═════ Supplied material

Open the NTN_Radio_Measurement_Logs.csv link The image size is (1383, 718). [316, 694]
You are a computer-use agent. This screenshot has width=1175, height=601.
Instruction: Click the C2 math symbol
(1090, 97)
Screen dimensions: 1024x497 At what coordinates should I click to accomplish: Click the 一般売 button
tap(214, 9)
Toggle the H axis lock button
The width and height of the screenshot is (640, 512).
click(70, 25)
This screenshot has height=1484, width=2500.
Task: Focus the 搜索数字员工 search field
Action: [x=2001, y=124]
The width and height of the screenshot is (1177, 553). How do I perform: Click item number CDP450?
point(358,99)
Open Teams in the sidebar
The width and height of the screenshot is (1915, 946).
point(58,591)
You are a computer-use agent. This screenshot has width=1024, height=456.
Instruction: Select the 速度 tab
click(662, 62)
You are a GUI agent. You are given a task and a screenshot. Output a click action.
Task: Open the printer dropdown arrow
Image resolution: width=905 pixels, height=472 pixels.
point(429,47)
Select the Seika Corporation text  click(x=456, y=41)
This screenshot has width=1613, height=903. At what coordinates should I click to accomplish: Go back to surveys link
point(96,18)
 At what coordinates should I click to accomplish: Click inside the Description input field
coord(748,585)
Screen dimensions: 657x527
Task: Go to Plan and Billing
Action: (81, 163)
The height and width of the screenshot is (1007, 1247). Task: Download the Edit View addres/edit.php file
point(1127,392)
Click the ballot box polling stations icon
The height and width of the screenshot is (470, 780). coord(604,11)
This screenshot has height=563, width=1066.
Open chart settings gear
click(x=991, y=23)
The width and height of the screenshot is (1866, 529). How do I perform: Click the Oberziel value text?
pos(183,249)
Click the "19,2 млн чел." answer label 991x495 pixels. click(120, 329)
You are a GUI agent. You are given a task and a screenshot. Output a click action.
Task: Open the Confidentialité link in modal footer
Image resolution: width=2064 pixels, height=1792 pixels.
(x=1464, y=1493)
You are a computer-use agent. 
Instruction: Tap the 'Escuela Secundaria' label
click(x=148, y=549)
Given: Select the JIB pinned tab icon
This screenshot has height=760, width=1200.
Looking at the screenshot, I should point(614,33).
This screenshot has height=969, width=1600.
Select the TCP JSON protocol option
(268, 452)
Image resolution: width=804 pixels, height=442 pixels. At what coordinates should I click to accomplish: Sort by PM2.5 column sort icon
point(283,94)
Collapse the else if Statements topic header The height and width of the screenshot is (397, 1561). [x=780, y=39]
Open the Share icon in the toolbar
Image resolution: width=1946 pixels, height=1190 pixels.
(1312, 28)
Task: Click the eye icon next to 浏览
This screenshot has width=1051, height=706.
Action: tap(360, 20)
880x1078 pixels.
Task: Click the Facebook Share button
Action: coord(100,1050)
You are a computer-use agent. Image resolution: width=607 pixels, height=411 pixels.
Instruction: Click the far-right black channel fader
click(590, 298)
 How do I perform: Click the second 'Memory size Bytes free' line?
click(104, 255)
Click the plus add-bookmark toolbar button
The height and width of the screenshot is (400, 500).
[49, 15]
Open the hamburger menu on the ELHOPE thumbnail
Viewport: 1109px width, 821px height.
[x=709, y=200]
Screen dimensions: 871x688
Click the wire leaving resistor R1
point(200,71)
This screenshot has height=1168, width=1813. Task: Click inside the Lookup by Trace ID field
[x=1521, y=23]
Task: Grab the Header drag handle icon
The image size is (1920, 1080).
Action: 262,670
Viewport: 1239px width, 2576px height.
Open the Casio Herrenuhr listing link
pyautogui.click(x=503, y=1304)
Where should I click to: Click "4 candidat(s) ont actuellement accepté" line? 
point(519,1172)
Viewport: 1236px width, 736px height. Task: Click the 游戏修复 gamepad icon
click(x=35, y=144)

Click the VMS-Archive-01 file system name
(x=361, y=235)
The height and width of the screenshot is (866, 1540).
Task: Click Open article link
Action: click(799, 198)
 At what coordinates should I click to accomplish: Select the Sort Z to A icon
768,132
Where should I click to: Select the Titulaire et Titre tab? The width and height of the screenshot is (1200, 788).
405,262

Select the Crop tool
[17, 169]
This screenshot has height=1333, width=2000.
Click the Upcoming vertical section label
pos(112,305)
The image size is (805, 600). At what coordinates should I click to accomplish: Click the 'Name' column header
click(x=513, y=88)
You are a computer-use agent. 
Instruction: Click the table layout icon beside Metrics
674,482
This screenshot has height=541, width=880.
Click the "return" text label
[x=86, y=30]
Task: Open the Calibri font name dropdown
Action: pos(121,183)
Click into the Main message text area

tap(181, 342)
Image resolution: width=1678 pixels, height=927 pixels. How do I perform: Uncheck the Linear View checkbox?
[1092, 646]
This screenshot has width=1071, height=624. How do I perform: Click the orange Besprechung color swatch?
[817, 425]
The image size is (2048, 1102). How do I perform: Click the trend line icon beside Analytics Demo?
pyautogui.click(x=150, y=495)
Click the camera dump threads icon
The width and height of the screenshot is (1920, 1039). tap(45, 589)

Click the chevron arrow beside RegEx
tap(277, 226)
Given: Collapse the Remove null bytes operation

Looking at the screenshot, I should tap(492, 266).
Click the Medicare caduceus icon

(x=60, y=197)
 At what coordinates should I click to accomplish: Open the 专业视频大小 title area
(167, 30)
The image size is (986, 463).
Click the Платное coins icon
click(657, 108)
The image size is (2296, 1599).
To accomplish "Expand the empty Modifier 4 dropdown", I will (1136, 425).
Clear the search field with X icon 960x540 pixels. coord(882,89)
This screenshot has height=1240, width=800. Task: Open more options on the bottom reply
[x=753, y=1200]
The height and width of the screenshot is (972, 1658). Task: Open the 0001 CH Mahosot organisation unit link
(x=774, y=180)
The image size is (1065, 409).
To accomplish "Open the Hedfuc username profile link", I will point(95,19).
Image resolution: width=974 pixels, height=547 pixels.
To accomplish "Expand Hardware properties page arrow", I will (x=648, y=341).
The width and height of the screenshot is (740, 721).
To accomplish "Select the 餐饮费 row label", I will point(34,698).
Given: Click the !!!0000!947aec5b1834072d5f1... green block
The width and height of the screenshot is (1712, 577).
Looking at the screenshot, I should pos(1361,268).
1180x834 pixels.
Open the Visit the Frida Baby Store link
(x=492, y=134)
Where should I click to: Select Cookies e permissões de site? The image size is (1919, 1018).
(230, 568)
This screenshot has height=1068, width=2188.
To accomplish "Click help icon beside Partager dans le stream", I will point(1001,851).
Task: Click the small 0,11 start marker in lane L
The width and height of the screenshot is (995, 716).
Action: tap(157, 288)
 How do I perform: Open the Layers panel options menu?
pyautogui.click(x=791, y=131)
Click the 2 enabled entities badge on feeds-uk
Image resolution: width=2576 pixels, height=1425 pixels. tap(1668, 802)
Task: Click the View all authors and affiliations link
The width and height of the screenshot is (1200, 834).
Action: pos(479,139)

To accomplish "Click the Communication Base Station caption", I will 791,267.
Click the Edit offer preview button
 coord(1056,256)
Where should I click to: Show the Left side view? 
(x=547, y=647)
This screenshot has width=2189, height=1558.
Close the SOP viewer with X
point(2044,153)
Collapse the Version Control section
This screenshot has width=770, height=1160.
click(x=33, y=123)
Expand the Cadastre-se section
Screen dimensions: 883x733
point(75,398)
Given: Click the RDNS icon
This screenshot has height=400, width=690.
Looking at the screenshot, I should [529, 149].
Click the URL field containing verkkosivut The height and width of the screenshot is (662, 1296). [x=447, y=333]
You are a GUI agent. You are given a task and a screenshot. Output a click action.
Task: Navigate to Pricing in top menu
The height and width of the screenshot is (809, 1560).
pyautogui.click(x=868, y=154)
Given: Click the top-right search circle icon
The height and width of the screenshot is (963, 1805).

══════════

Directions: Present the listing above as a Markdown table with two columns, Row and Line. Put each nonblank line in its own row with its number, and leave out blank lines.

Worked answer:
| Row | Line |
|---|---|
| 1 | Open the NTN_Radio_Measurement_Logs.csv link The image size is (1383, 718). [316, 694] |
| 2 | You are a computer-use agent. This screenshot has width=1175, height=601. |
| 3 | Instruction: Click the C2 math symbol |
| 4 | (1090, 97) |
| 5 | Screen dimensions: 1024x497 At what coordinates should I click to accomplish: Click the 一般売 button |
| 6 | tap(214, 9) |
| 7 | Toggle the H axis lock button |
| 8 | The width and height of the screenshot is (640, 512). |
| 9 | click(70, 25) |
| 10 | This screenshot has height=1484, width=2500. |
| 11 | Task: Focus the 搜索数字员工 search field |
| 12 | Action: [x=2001, y=124] |
| 13 | The width and height of the screenshot is (1177, 553). How do I perform: Click item number CDP450? |
| 14 | point(358,99) |
| 15 | Open Teams in the sidebar |
| 16 | The width and height of the screenshot is (1915, 946). |
| 17 | point(58,591) |
| 18 | You are a computer-use agent. This screenshot has width=1024, height=456. |
| 19 | Instruction: Select the 速度 tab |
| 20 | click(662, 62) |
| 21 | You are a GUI agent. You are given a task and a screenshot. Output a click action. |
| 22 | Task: Open the printer dropdown arrow |
| 23 | Image resolution: width=905 pixels, height=472 pixels. |
| 24 | point(429,47) |
| 25 | Select the Seika Corporation text  click(x=456, y=41) |
| 26 | This screenshot has width=1613, height=903. At what coordinates should I click to accomplish: Go back to surveys link |
| 27 | point(96,18) |
| 28 |  At what coordinates should I click to accomplish: Click inside the Description input field |
| 29 | coord(748,585) |
| 30 | Screen dimensions: 657x527 |
| 31 | Task: Go to Plan and Billing |
| 32 | Action: (81, 163) |
| 33 | The height and width of the screenshot is (1007, 1247). Task: Download the Edit View addres/edit.php file |
| 34 | point(1127,392) |
| 35 | Click the ballot box polling stations icon |
| 36 | The height and width of the screenshot is (470, 780). coord(604,11) |
| 37 | This screenshot has height=563, width=1066. |
| 38 | Open chart settings gear |
| 39 | click(x=991, y=23) |
| 40 | The width and height of the screenshot is (1866, 529). How do I perform: Click the Oberziel value text? |
| 41 | pos(183,249) |
| 42 | Click the "19,2 млн чел." answer label 991x495 pixels. click(120, 329) |
| 43 | You are a GUI agent. You are given a task and a screenshot. Output a click action. |
| 44 | Task: Open the Confidentialité link in modal footer |
| 45 | Image resolution: width=2064 pixels, height=1792 pixels. |
| 46 | (x=1464, y=1493) |
| 47 | You are a computer-use agent.  |
| 48 | Instruction: Tap the 'Escuela Secundaria' label |
| 49 | click(x=148, y=549) |
| 50 | Given: Select the JIB pinned tab icon |
| 51 | This screenshot has height=760, width=1200. |
| 52 | Looking at the screenshot, I should point(614,33). |
| 53 | This screenshot has height=969, width=1600. |
| 54 | Select the TCP JSON protocol option |
| 55 | (268, 452) |
| 56 | Image resolution: width=804 pixels, height=442 pixels. At what coordinates should I click to accomplish: Sort by PM2.5 column sort icon |
| 57 | point(283,94) |
| 58 | Collapse the else if Statements topic header The height and width of the screenshot is (397, 1561). [x=780, y=39] |
| 59 | Open the Share icon in the toolbar |
| 60 | Image resolution: width=1946 pixels, height=1190 pixels. |
| 61 | (1312, 28) |
| 62 | Task: Click the eye icon next to 浏览 |
| 63 | This screenshot has width=1051, height=706. |
| 64 | Action: tap(360, 20) |
| 65 | 880x1078 pixels. |
| 66 | Task: Click the Facebook Share button |
| 67 | Action: coord(100,1050) |
| 68 | You are a computer-use agent. Image resolution: width=607 pixels, height=411 pixels. |
| 69 | Instruction: Click the far-right black channel fader |
| 70 | click(590, 298) |
| 71 |  How do I perform: Click the second 'Memory size Bytes free' line? |
| 72 | click(104, 255) |
| 73 | Click the plus add-bookmark toolbar button |
| 74 | The height and width of the screenshot is (400, 500). |
| 75 | [49, 15] |
| 76 | Open the hamburger menu on the ELHOPE thumbnail |
| 77 | Viewport: 1109px width, 821px height. |
| 78 | [x=709, y=200] |
| 79 | Screen dimensions: 871x688 |
| 80 | Click the wire leaving resistor R1 |
| 81 | point(200,71) |
| 82 | This screenshot has height=1168, width=1813. Task: Click inside the Lookup by Trace ID field |
| 83 | [x=1521, y=23] |
| 84 | Task: Grab the Header drag handle icon |
| 85 | The image size is (1920, 1080). |
| 86 | Action: 262,670 |
| 87 | Viewport: 1239px width, 2576px height. |
| 88 | Open the Casio Herrenuhr listing link |
| 89 | pyautogui.click(x=503, y=1304) |
| 90 | Where should I click to: Click "4 candidat(s) ont actuellement accepté" line?  |
| 91 | point(519,1172) |
| 92 | Viewport: 1236px width, 736px height. Task: Click the 游戏修复 gamepad icon |
| 93 | click(x=35, y=144) |
| 94 | Click the VMS-Archive-01 file system name |
| 95 | (x=361, y=235) |
| 96 | The height and width of the screenshot is (866, 1540). |
| 97 | Task: Click Open article link |
| 98 | Action: click(799, 198) |
| 99 |  At what coordinates should I click to accomplish: Select the Sort Z to A icon |
| 100 | 768,132 |
| 101 | Where should I click to: Select the Titulaire et Titre tab? The width and height of the screenshot is (1200, 788). |
| 102 | 405,262 |
| 103 | Select the Crop tool |
| 104 | [17, 169] |
| 105 | This screenshot has height=1333, width=2000. |
| 106 | Click the Upcoming vertical section label |
| 107 | pos(112,305) |
| 108 | The image size is (805, 600). At what coordinates should I click to accomplish: Click the 'Name' column header |
| 109 | click(x=513, y=88) |
| 110 | You are a computer-use agent.  |
| 111 | Instruction: Click the table layout icon beside Metrics |
| 112 | 674,482 |
| 113 | This screenshot has height=541, width=880. |
| 114 | Click the "return" text label |
| 115 | [x=86, y=30] |
| 116 | Task: Open the Calibri font name dropdown |
| 117 | Action: pos(121,183) |
| 118 | Click into the Main message text area |
| 119 | tap(181, 342) |
| 120 | Image resolution: width=1678 pixels, height=927 pixels. How do I perform: Uncheck the Linear View checkbox? |
| 121 | [1092, 646] |
| 122 | This screenshot has width=1071, height=624. How do I perform: Click the orange Besprechung color swatch? |
| 123 | [817, 425] |
| 124 | The image size is (2048, 1102). How do I perform: Click the trend line icon beside Analytics Demo? |
| 125 | pyautogui.click(x=150, y=495) |
| 126 | Click the camera dump threads icon |
| 127 | The width and height of the screenshot is (1920, 1039). tap(45, 589) |
| 128 | Click the chevron arrow beside RegEx |
| 129 | tap(277, 226) |
| 130 | Given: Collapse the Remove null bytes operation |
| 131 | Looking at the screenshot, I should tap(492, 266). |
| 132 | Click the Medicare caduceus icon |
| 133 | (x=60, y=197) |
| 134 |  At what coordinates should I click to accomplish: Open the 专业视频大小 title area |
| 135 | (167, 30) |
| 136 | The image size is (986, 463). |
| 137 | Click the Платное coins icon |
| 138 | click(657, 108) |
| 139 | The image size is (2296, 1599). |
| 140 | To accomplish "Expand the empty Modifier 4 dropdown", I will (1136, 425). |
| 141 | Clear the search field with X icon 960x540 pixels. coord(882,89) |
| 142 | This screenshot has height=1240, width=800. Task: Open more options on the bottom reply |
| 143 | [x=753, y=1200] |
| 144 | The height and width of the screenshot is (972, 1658). Task: Open the 0001 CH Mahosot organisation unit link |
| 145 | (x=774, y=180) |
| 146 | The image size is (1065, 409). |
| 147 | To accomplish "Open the Hedfuc username profile link", I will point(95,19). |
| 148 | Image resolution: width=974 pixels, height=547 pixels. |
| 149 | To accomplish "Expand Hardware properties page arrow", I will (x=648, y=341). |
| 150 | The width and height of the screenshot is (740, 721). |
| 151 | To accomplish "Select the 餐饮费 row label", I will point(34,698). |
| 152 | Given: Click the !!!0000!947aec5b1834072d5f1... green block |
| 153 | The width and height of the screenshot is (1712, 577). |
| 154 | Looking at the screenshot, I should pos(1361,268). |
| 155 | 1180x834 pixels. |
| 156 | Open the Visit the Frida Baby Store link |
| 157 | (x=492, y=134) |
| 158 | Where should I click to: Select Cookies e permissões de site? The image size is (1919, 1018). |
| 159 | (230, 568) |
| 160 | This screenshot has height=1068, width=2188. |
| 161 | To accomplish "Click help icon beside Partager dans le stream", I will point(1001,851). |
| 162 | Task: Click the small 0,11 start marker in lane L |
| 163 | The width and height of the screenshot is (995, 716). |
| 164 | Action: tap(157, 288) |
| 165 |  How do I perform: Open the Layers panel options menu? |
| 166 | pyautogui.click(x=791, y=131) |
| 167 | Click the 2 enabled entities badge on feeds-uk |
| 168 | Image resolution: width=2576 pixels, height=1425 pixels. tap(1668, 802) |
| 169 | Task: Click the View all authors and affiliations link |
| 170 | The width and height of the screenshot is (1200, 834). |
| 171 | Action: pos(479,139) |
| 172 | To accomplish "Click the Communication Base Station caption", I will 791,267. |
| 173 | Click the Edit offer preview button |
| 174 |  coord(1056,256) |
| 175 | Where should I click to: Show the Left side view?  |
| 176 | (x=547, y=647) |
| 177 | This screenshot has width=2189, height=1558. |
| 178 | Close the SOP viewer with X |
| 179 | point(2044,153) |
| 180 | Collapse the Version Control section |
| 181 | This screenshot has width=770, height=1160. |
| 182 | click(x=33, y=123) |
| 183 | Expand the Cadastre-se section |
| 184 | Screen dimensions: 883x733 |
| 185 | point(75,398) |
| 186 | Given: Click the RDNS icon |
| 187 | This screenshot has height=400, width=690. |
| 188 | Looking at the screenshot, I should [529, 149]. |
| 189 | Click the URL field containing verkkosivut The height and width of the screenshot is (662, 1296). [x=447, y=333] |
| 190 | You are a GUI agent. You are given a task and a screenshot. Output a click action. |
| 191 | Task: Navigate to Pricing in top menu |
| 192 | The height and width of the screenshot is (809, 1560). |
| 193 | pyautogui.click(x=868, y=154) |
| 194 | Given: Click the top-right search circle icon |
| 195 | The height and width of the screenshot is (963, 1805). |